Wheeler News Service - Sunday, April 14, 2013 - Sunday News Report
Powerball: 10-12-31-56-57 Powerball-33
SuperCash: 8-10-24-32-36-38 doubler-No
Badger 5: 2-7-13-30-31
Pick 4: 4-9-7-9
Pick 3: 7-3-1
Here are the stories:
Seventeen years after Dane County established the state's first drug treatment court, Wisconsin has more than 50 programs operating in 28 counties. Ten more are in the planning stages right now. Nearly 300 people attended the annual conference in Appleton which ran through last Friday. Another event will be held in Madison next month. Drug court officials say momentum is building because the approach works. Attorneys, judges, social workers and treatment providers work as a team, setting expectations for offenders which include employment and counseling.

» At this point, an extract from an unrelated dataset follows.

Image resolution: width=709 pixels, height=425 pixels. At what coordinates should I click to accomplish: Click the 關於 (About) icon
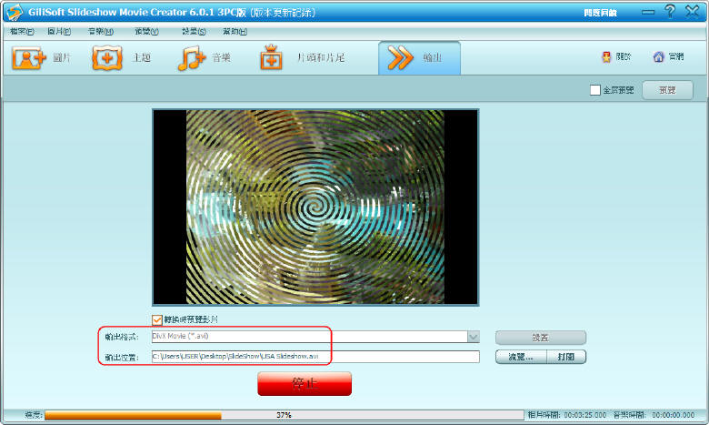(606, 57)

Hurley Police say a suspicious backpack left near the Gogebic Taconite office did not contain explosives. The company's president was called yesterday morning at about 11 a.m. to ask if he had left a backpack and he said he hadn't. The area was roped off and the bomb squad was called. When it was discovered there was no bomb in the backpack, the area was reopened at about 4 p.m. Gogebic Taconite wants to build a controversial iron ore mine in the region near the Bad River Chippewa reservation. The tribe and conservations are against the plan, saying it could pollute waters there. Supporters say the region needs the jobs.
The crackdown on sex trafficking nabs two Wisconsin women. Elizabeth Roeder of Milwaukee and Shannon Hathaway of Stoughton face charges of involuntary servitude of a minor and trafficking in Illinois. The Cook County Sheriff's office says investigators responded to an ad on the website Backpage-dot-com, reporting an officer was allegedly offered sex for money at a motel. The two women are accused of placing ads with photos of a juvenile and themselves on the website under "Escorts." The victim has been returned to her family.
The Dodge County Sheriff's Department reports it found a dead body after a fire in a mobile home was put out in Beaver Dam. Emergency responders were called to the burning mobile home at 4:44 a.m. yesterday. Authorities say when they arrived on the scene flames were visible inside the home. A search after the fire was put out resulted in the discovered. The body hasn't been identified and the source of the fire hasn't been determined yet.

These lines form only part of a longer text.